## What needs to be done
Reproduce all of the data below line for line, without altering a single character.

________

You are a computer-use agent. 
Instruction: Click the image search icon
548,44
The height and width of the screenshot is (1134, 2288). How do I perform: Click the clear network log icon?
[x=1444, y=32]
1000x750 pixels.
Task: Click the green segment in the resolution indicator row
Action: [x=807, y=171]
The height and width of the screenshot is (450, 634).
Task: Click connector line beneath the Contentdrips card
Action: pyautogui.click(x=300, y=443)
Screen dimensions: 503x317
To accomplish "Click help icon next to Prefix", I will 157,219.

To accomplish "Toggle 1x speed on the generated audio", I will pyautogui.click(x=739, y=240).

________

## Task answer
You are a computer-use agent. 
Instruction: Click the image search icon
548,44
The height and width of the screenshot is (1134, 2288). How do I perform: Click the clear network log icon?
[x=1444, y=32]
1000x750 pixels.
Task: Click the green segment in the resolution indicator row
Action: [x=807, y=171]
The height and width of the screenshot is (450, 634).
Task: Click connector line beneath the Contentdrips card
Action: pyautogui.click(x=300, y=443)
Screen dimensions: 503x317
To accomplish "Click help icon next to Prefix", I will 157,219.

To accomplish "Toggle 1x speed on the generated audio", I will pyautogui.click(x=739, y=240).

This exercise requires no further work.